All the MPub professors were accessible and available and I knew they were always there for us. Anyone from the program could tell you how much they loved Jo-Anne who wasn’t a professor, but a manager for the program. She’s always there to help us with admin questions, but she’s also just a fantastic resource for pretty much everything. She’s the number one cheerleader for all the students.
Tell me a little bit about your work with your fellow MPub grad Leanne Prain. What was it like to design her book?
Her book is coming out this spring, and it just arrived like the other day from the printer! It’s called The Creative Instigator’s Handbook and Leanne was so lovely to work with. We did the cover and layout together. and then the layout on the inside.
It used to have an illustration only cover, but when the sales representative recommended that we add photos. So we revamped the cover and changed the book title. I’m very happy with where it landed! The whole book from front to back is so bright, fun and cheery with a lot of little icons within it’s pages as well. We’re trying to make all of our books more accessible, so Leanne wrote the alt text for all the images for us, which is a lot of work, but she was all hands on deck. I love this book.
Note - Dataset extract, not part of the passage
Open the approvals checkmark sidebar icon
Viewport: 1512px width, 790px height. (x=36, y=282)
It’s such an exciting read for people that have any love of craft or art but want to use it for their own activism!
What kind of advice do you have for people thinking of pursuing the Master of Publishing degree?
My one piece of advice is that you’ll get out whatever you put in. And I think that’s always a tricky balance because everybody’s got their things going on outside of school. I worked the entire time that I was in the program, and of course many of us have bills to pay, but I think it’s important to put your all into projects, go to extra meetings, and use the extra library help. It’s also good to know that if you have a specific thing you’re passionate about, you can talk to your professors about adjusting certain projects to focus on what you specifically want to learn.
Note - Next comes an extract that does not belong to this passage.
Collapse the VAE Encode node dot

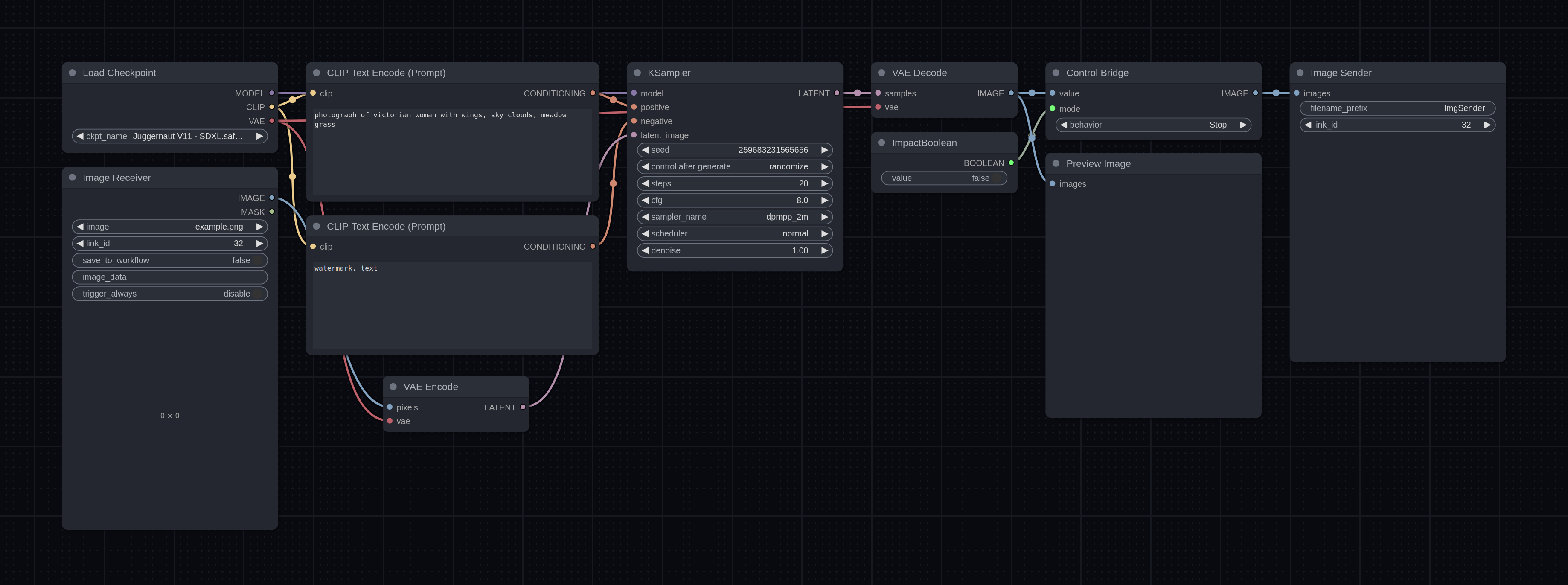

For example, I had already done an undergrad in design, so in one design class I asked if I could research something else for one of the projects that I was interested in. My professor was happy to accommodate and I really enjoyed getting to learn something new!
Making connections is incredibly valuable as well so getting the most out of the program also involves meeting as many people as you can!
In a small program like this, you can really take advantage of so many learning opportunities. That would definitely be my biggest piece of advice — just know that you have control over what you get out of the program.